_Raw data_.
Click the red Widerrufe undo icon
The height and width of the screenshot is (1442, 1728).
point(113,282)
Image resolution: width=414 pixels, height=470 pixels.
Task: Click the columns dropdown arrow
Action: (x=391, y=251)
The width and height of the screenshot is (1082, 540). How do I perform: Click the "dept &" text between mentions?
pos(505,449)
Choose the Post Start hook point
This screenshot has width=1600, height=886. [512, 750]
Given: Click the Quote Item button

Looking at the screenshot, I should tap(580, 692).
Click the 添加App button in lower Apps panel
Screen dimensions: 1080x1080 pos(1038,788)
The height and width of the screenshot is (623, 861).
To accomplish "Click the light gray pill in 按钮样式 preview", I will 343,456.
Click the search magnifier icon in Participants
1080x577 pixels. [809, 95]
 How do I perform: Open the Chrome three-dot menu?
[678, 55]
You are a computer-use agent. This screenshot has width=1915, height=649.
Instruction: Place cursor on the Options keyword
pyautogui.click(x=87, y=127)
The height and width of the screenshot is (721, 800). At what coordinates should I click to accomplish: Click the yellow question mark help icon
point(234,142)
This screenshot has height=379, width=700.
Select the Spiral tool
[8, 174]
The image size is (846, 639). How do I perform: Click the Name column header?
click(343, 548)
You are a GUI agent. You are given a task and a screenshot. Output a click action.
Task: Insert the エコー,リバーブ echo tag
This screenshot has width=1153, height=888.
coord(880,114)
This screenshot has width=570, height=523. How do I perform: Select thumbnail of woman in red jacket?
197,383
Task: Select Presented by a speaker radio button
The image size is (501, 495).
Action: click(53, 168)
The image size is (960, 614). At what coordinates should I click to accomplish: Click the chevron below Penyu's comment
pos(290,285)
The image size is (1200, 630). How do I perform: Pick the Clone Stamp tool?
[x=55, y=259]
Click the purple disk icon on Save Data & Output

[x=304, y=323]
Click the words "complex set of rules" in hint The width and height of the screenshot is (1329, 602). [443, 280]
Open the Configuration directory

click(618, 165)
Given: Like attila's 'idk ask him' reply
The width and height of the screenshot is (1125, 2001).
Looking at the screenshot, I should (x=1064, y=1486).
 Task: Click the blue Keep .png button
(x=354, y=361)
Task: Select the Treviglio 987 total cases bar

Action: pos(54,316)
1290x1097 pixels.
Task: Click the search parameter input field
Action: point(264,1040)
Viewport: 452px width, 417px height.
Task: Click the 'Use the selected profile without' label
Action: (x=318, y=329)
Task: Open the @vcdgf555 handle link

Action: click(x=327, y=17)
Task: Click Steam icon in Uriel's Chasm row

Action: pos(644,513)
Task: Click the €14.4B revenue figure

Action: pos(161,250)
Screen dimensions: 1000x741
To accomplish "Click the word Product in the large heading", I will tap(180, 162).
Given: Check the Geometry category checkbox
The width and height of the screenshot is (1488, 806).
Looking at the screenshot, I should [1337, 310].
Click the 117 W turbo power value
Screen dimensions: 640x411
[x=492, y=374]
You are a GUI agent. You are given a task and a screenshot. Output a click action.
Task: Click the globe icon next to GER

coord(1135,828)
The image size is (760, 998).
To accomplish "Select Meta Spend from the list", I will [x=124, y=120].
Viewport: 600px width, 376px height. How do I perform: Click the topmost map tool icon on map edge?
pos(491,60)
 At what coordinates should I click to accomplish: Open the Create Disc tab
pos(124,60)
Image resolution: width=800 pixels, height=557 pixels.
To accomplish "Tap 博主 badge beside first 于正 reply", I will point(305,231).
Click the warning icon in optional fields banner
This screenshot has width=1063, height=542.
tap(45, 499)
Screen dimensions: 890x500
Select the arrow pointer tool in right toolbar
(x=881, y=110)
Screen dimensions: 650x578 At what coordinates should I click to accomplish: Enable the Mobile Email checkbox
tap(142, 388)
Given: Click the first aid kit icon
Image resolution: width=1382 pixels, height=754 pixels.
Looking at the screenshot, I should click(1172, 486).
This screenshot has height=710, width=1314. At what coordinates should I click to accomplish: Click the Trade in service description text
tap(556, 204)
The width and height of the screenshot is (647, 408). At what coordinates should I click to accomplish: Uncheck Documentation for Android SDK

_Exercise requirements_.
Count how many lines of the listing above include "will" and report that number alone.

_Reply_.
4